During this Covid-19 pandemic, the African Painted Dog pack on Manyoni Private Game Reserve has also been participating in a lockdown of sorts, particularly the alpha female.
Whilst monitoring the pack one morning, we noticed that the alpha female wasn’t with the pack. Knowing that she was potentially pregnant, we hoped that she had found a den and was getting ready to have her pups.
Using both the VHF and GPS components of the different collars on pack individuals, we were able to determine the potential den-site location. It is incredibly important to minimise any stress or disturbance to the pack during this particularly important period, especially to that of the alpha female.
Keeping that in mind, great care and attention went into planning and executing a camera trap deployment outside the entrance to the den-site. After about a month, when all the adult pack members had left to hunt, the team quietly went in to collect and replace the SD card from the camera trap.
Camera traps are essential in assisting us with wildlife monitoring and aid in making essential decisions about conservation. An understanding of animal behaviour, especially through moments such as these which we aren’t usually privy to, is important if conservation initiatives are to be effective.
Other than the important data which has been collected, it’s very humbling to witness these special moments between the alpha female (a first time mother) and her new litter of pups. At just a couple of weeks old, these pups are adventurous and look to be keeping the alpha female on her toes.
The rest of the pack have shown, once again, the amazing social dynamics and cooperation within a Painted Dog pack. The pups are cared for by the entire pack. Often the alpha female is left to guard the pups while the rest of the pack go out and hunt. Once the hunting party has consumed their kill, they return to feed her and the pups.

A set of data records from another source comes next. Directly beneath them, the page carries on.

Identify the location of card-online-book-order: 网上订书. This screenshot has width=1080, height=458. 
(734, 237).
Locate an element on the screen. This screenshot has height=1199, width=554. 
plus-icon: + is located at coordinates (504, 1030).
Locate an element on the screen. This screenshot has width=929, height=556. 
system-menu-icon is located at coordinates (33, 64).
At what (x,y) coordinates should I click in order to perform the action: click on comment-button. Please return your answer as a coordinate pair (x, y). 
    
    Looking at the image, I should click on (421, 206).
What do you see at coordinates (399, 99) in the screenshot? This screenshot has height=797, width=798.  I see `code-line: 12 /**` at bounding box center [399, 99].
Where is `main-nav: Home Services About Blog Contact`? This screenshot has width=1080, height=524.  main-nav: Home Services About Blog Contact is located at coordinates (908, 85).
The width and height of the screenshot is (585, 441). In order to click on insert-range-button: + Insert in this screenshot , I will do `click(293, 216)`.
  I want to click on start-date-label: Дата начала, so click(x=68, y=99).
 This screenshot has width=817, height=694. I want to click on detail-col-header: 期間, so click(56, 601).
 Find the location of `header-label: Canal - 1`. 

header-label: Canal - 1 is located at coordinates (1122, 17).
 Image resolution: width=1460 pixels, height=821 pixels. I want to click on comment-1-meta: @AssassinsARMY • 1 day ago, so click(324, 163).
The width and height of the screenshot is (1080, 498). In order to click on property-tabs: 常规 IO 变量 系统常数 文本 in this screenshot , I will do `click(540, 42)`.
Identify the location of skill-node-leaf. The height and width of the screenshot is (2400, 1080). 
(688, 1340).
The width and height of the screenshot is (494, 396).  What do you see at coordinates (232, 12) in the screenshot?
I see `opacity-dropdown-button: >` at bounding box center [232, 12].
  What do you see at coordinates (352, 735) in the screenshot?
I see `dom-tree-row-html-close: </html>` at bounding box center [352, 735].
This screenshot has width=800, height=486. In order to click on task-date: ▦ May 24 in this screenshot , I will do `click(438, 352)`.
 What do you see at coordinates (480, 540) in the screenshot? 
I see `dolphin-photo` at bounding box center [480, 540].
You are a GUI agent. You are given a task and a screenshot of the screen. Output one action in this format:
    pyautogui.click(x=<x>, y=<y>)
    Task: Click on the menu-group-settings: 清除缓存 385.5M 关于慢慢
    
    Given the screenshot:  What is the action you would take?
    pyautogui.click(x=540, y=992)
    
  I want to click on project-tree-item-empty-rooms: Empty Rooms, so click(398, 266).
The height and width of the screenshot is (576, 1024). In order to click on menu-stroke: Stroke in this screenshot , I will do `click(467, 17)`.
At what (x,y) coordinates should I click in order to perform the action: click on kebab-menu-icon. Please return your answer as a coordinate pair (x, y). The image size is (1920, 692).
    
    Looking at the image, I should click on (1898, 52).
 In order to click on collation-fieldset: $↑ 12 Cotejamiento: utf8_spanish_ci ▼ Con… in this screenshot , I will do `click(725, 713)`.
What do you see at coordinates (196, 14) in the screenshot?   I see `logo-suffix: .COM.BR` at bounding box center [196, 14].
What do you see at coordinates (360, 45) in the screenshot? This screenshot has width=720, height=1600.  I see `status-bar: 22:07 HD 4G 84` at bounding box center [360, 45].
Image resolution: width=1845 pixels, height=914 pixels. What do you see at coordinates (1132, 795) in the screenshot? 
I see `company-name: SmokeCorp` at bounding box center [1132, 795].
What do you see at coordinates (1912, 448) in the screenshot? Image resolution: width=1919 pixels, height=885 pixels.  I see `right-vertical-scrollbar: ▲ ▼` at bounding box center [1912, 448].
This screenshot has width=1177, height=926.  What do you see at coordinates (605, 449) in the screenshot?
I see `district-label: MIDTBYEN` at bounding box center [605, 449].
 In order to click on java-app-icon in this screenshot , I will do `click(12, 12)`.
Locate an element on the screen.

African Painted Dog pups have a high mortality rate, however, we’re hopeful that with the help of the pack and our continuous intensive monitoring, they will survive the crucial coming months. We are very excited to watch them grow, develop personalities and become part of the pack. A huge success to everyone involved but especially for African Painted Dog conservation. With only approximately 550 Painted Dogs left in South Africa, every new pup adds hope to the future and survival of this endangered species.